Quando non ci piacciono il suo carattere, il suo modo di pensare e il suo comportamento, ma ci adattiamo pensando che se noi saremo abbastanza attraenti e affettuose lui vorrà cambiare per amor nostro, stiamo amando troppo.
Quando la relazione con lui mette a repentaglio il nostro benessere emotivo e forse anche la nostra salute e la nostra sicurezza, stiamo decisamente amando troppo.
A dispetto di tutta la sofferenza e l’insoddisfazione che comporta, amare troppo è un’esperienza tanto comune per molte donne che quasi siamo convinte che una relazione intima debba essere fatta così.”
Robin Norwood, con questo libro profondissimo, mette in risalto l’esistenza della violenza psicologica, dei manipolatori, ma anche della dipendenza affettiva e di tutti quei caratteri socio-culturali che portano le donne a dirsi che devono sacrificarsi per l’altro, per il compagno e che non si sentiranno mai complete da sole, ma avranno sempre bisogno di qualcuno che le faccia sentire appagate.
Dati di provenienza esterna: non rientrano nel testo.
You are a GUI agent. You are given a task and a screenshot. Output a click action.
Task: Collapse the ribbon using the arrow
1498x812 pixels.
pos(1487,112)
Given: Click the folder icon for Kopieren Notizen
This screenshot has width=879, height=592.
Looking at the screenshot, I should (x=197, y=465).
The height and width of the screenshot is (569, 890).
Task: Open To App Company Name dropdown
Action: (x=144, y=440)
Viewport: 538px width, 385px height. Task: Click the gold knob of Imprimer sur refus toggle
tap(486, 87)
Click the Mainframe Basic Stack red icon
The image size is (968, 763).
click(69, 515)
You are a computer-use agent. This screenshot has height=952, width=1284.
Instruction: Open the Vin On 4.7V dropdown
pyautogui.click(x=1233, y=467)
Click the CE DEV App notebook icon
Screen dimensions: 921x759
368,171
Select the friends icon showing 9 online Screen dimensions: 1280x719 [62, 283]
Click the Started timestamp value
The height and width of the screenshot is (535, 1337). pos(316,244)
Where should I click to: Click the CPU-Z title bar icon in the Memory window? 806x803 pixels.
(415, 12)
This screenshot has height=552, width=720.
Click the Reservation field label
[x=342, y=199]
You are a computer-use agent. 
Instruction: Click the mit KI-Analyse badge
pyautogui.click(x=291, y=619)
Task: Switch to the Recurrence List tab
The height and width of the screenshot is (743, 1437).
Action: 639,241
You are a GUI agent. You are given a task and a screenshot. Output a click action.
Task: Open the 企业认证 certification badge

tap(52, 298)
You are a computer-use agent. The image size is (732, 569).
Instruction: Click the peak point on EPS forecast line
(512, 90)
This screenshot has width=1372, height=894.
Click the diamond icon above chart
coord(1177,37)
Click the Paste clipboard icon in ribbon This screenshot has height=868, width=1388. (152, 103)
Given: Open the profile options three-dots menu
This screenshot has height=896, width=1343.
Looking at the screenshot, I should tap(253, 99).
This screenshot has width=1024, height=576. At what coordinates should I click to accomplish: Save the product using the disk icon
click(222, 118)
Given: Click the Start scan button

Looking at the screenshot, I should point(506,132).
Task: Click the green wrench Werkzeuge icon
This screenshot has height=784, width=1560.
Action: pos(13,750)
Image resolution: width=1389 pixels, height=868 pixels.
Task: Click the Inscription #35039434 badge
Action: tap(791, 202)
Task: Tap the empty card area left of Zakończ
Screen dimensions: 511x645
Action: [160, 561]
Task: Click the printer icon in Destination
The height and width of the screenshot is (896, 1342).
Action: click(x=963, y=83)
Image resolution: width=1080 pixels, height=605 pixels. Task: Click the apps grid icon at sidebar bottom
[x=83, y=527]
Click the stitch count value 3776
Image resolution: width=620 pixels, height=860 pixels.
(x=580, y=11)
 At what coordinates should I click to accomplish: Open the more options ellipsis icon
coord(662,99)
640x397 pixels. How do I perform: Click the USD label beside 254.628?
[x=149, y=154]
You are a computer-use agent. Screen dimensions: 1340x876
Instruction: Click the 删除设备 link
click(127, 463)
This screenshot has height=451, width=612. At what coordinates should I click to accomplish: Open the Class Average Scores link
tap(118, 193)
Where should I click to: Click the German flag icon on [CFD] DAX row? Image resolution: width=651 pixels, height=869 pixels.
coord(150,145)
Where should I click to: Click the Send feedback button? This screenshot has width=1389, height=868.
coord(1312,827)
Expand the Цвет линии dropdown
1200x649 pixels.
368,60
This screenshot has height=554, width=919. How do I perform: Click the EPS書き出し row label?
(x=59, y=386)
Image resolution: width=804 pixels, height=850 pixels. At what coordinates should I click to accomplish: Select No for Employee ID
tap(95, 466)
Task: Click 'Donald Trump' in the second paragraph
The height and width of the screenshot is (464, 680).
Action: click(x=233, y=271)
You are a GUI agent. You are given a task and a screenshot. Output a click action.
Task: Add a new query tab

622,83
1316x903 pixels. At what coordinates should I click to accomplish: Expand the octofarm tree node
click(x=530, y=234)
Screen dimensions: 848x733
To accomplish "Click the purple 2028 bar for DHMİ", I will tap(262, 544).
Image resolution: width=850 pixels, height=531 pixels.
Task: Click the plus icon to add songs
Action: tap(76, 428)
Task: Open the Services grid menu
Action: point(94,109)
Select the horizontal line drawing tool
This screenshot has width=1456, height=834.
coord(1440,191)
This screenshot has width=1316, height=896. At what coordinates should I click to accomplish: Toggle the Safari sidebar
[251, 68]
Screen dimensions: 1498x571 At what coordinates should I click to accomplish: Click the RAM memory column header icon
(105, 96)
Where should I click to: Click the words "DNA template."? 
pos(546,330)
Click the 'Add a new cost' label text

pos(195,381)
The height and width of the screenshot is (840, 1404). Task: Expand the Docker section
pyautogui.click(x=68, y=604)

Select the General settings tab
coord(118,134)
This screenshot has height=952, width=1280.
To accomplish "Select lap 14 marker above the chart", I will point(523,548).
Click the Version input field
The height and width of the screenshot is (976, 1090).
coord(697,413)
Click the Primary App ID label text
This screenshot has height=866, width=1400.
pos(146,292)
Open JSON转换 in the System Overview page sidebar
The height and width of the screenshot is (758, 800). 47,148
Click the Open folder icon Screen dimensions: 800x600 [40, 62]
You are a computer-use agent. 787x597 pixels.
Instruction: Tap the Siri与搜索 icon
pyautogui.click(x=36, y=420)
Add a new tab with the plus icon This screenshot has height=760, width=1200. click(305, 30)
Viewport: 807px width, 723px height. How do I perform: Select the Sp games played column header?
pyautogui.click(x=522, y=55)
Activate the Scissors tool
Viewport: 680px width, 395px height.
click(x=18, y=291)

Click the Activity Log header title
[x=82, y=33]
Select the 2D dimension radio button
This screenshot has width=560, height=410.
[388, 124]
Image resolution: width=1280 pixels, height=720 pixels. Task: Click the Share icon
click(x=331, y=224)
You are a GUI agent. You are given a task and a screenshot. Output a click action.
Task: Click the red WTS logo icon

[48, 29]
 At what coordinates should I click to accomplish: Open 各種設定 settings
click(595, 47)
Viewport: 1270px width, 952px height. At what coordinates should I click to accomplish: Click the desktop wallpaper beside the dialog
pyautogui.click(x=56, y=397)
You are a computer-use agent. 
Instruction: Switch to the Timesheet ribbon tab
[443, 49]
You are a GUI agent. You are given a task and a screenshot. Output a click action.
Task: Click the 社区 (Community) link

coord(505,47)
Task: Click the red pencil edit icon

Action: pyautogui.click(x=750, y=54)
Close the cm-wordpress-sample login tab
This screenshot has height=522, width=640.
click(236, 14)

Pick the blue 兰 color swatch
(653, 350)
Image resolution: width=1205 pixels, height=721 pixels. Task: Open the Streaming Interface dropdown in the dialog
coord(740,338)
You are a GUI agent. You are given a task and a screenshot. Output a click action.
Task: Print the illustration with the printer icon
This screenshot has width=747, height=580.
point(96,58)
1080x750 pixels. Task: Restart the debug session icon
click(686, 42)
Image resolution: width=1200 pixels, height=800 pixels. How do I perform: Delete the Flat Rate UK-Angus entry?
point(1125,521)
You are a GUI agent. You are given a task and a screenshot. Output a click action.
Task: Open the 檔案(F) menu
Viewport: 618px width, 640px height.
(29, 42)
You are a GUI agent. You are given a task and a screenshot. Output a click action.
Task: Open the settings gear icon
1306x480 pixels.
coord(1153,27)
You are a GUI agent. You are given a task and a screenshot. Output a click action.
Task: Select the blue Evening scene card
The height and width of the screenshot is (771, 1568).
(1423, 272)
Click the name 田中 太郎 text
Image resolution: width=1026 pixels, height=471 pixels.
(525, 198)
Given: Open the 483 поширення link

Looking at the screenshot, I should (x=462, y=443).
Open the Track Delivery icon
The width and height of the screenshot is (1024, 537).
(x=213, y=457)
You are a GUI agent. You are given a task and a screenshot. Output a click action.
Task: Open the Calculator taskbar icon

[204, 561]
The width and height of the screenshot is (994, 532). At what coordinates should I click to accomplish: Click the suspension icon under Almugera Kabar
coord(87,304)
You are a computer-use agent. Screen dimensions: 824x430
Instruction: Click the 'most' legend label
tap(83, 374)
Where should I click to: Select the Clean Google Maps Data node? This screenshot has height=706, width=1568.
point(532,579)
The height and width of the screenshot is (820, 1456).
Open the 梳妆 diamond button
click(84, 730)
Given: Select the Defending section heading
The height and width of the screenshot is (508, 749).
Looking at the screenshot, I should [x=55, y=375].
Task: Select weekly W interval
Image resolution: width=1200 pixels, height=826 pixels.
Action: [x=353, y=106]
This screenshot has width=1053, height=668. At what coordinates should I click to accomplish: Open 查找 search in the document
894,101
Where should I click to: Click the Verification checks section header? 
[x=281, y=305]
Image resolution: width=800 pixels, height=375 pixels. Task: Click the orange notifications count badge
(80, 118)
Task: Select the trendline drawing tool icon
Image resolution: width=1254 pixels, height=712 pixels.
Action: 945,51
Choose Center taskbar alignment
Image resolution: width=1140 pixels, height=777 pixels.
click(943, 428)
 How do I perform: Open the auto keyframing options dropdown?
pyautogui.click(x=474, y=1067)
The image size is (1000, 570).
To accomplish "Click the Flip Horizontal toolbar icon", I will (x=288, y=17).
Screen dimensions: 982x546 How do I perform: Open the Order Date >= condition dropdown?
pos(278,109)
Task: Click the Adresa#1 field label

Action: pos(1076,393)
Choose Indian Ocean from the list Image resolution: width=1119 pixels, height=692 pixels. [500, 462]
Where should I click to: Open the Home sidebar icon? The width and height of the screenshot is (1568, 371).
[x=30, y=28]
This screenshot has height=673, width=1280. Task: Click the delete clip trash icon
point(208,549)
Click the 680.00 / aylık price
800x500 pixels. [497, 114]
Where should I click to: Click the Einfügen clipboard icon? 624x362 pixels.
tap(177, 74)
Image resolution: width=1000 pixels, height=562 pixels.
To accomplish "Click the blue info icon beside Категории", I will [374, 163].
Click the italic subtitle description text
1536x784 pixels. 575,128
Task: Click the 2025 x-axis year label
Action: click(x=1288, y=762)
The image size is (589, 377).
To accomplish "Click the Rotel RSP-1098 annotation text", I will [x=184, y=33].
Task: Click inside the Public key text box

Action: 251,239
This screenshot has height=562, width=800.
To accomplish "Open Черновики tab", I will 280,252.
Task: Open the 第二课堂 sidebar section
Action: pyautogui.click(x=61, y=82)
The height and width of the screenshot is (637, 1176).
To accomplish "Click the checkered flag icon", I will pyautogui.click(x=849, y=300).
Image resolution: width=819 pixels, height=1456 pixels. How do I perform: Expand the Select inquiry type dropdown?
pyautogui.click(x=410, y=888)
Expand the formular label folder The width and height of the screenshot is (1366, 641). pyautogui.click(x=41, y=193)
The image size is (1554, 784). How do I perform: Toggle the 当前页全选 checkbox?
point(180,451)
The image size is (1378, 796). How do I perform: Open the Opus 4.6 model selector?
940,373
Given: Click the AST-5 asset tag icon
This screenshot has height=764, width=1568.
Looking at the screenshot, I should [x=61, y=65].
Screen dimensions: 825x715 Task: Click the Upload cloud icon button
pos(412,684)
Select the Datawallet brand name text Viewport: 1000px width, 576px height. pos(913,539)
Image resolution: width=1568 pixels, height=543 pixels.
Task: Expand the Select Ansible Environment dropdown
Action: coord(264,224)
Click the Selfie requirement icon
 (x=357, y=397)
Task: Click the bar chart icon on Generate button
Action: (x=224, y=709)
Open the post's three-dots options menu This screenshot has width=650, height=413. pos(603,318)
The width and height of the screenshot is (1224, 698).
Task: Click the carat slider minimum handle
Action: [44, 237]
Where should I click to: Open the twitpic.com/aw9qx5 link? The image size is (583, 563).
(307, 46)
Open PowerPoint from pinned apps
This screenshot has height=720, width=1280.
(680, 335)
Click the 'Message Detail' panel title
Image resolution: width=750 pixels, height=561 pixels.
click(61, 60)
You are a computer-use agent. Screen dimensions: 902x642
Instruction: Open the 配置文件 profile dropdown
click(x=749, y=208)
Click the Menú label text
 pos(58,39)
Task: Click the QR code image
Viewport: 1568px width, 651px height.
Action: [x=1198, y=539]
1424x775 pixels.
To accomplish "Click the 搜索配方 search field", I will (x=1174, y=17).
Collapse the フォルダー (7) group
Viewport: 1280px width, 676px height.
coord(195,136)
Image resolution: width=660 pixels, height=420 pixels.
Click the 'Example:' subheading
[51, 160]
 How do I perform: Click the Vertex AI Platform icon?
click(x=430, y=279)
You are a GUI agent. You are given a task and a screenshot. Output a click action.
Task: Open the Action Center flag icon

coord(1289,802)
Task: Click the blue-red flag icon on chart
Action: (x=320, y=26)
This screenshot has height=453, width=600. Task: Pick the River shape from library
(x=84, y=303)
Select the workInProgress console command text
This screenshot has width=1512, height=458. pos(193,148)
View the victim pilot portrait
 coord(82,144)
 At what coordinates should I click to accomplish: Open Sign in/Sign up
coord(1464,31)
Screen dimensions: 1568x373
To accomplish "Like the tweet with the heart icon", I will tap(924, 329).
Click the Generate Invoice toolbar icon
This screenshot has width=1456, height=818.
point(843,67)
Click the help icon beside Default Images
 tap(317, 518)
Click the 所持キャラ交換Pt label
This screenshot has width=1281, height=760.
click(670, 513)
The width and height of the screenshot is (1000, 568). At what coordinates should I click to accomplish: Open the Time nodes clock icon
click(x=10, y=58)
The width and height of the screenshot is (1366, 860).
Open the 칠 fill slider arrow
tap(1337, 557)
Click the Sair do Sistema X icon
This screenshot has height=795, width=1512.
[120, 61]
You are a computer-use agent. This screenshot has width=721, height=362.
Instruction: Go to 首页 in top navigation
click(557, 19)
Fin dall’infanzia ci vengono trasmessi dei valori diversi rispetto a ciò che dovremo provare o desiderare da grandi: le bambine si sentono, fin dai primi giorni, raccontare favole e storie su principesse che aspettano principi azzurri, i film romantici (soprattutto quelli nord-americani) e i format tv ci trasmettono il messaggio che il giorno da desiderare di più sia quello del matrimonio. Le protagoniste si prodigano in maniera quasi compulsiva nella ricerca del partner perfetto, del vestito perfetto, del “giorno perfetto”.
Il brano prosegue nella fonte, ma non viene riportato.